WATCH: 7 simple stretches if you’re working or studying at home

During this challenging time, it is important to take time out for yourself, when you can, to care for your body and mind.

Many of us are working and studying from home, with limited space that we may be sharing with others. We’re probably using tables and chairs that weren’t designed for long periods of sitting, and this can lead to aches and pains. To look after yourself, it is crucial to take time away from the screen and perform some simple exercises.

Watch our video tutorials created by the Sussexsport team for tips on how to keep well and active at home. Here’s Terry, our Duty Head of Sport, with seven simple stretches that can be used as part of your warm up, as a break from the screen or for just taking 10 minutes in the day to have some time for yourself.

So if you’re having a coffee break, incorporate these simple exercises into your day while you’re waiting for the kettle to boil! Complete 2–3 sets of 6–10 gentle repetitions.

1. Ankle Mobility

If you’re sitting for much of the day, the simple movement that your ankle joints get when you walk, run or do other exercise will be neglected.

This exercise is great to maintain or improve ankle mobility, which is vital for good movement. You may feel restriction within the ankle joint itself, but also pay attention to any tightness in the calf area, as this tightness will also hinder quality movement.

To progress and give yourself more of a challenge, increase the load/weight, stand up, face the wall and repeat the instructions above.

2. Seated mid-spine rotations

This simple stretch will help you to maintain or improve mobility in the mid-spine region. This is an area that can be often neglected and has an important part to play in allowing us to perform quality movement in the shoulder and lower back and hip area.

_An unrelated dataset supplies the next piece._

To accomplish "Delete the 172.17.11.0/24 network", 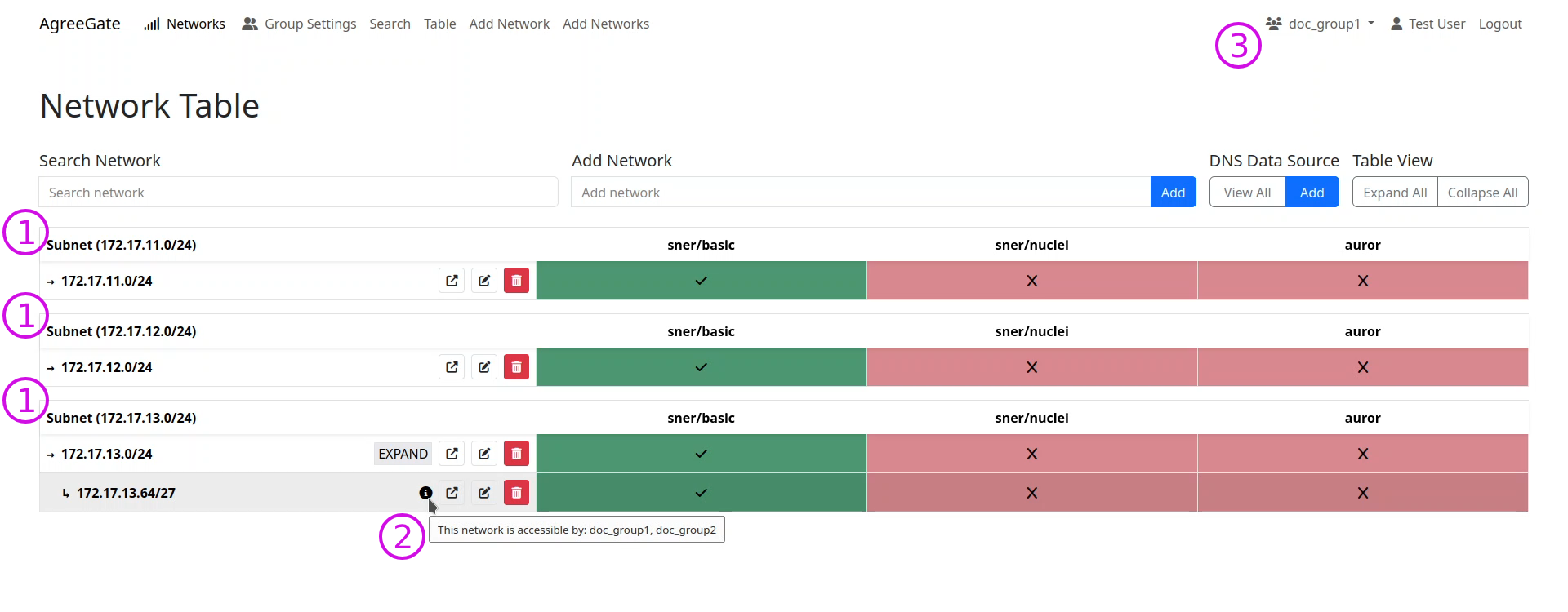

If you’ve been leaning over a laptop all day, make sure to relieve those muscles with this basic functional movement.

To progress, try this exercise standing up. If you need to adapt the stretch because you are finding it hard to maintain the mid-spine extension in the low seated position, take a seat on a chair or sofa and this should help.

3. Hip mobility

This stretch will help to improve your hip and mid-spine mobility and hip and hamstring flexibility. If you’re sitting for much of the day, your hamstrings are frequently in a contracted position, leading to a tight lower back and legs. This stretch will help to loosen muscles in your back and legs to relieve all that chair time.

To progress, start in the push up/plank position; step the foot wider to increase stretch; add a mid-spine rotation with your arm that is closest to front foot.

To adapt this stretch, place your hands on yoga blocks, a step, chair or sofa to help with mid-spine extension.

4. Hip 90 90

While you’re at home and less able to participate in your normal fitness or sporting routine, this exercise will keep you flexible with all round movement .This particular exercise maintains and improves mobility in your hip: both internally and externally. Traditional hip mobility exercises look at simple forward and backward movements only, but internal and external mobility is key for cultivating all round greater flexibility.

To progress, when your outside knee/leg has reached the ground, you can then lean over the grounded leg to increase the mobility required.

If you find you need to adapt the stretch, try leaning back slightly to allow more room in the hips for movement.

5. Wall Slides

Sitting in a chair or on a sofa for long periods of the day limits our range of motion, and while we typically think of our back and neck being most affected, our chest can also suffer. This stretch will open up the chest, improve activation of mid-back muscles and improve shoulder mobility.

This is a surprisingly challenging exercise and if you are someone who is desk based, you may find this one challenging. Start slowly and progress where you can.

Once you’re comfortable, you can add a resistance band to progress so that the band is pulling the arms forward.

To make the exercise a bit easier, try facing the wall and reducing how open your chest needs to be, you can then move closer to the wall as you improve.

6. Wide stance hip rocking

This stretch again focuses on the hips, releasing any aches and pains in your lower back. If your posture has been affected by being hunched over a computer all day, this stretch will be effective in opening up your hips and lower back.

Want to make it tougher? Over time, look to increase the range of movement, like getting closer to your feet.

If you want to take it a bit easier, reduce movement and start and finish the movement with shoulders over hands.

7. Mid-spine rotations

Hunching over your computer or phone for long periods can affect your shoulders, back and neck muscles, which can lead to jaw pain and headaches. This simple stretch will relieve muscles in your upper and mid-back and improve your posture.

If you’re finding it difficult to get a full torso rotation, place the palm of your hand on the side of the head, before rotating.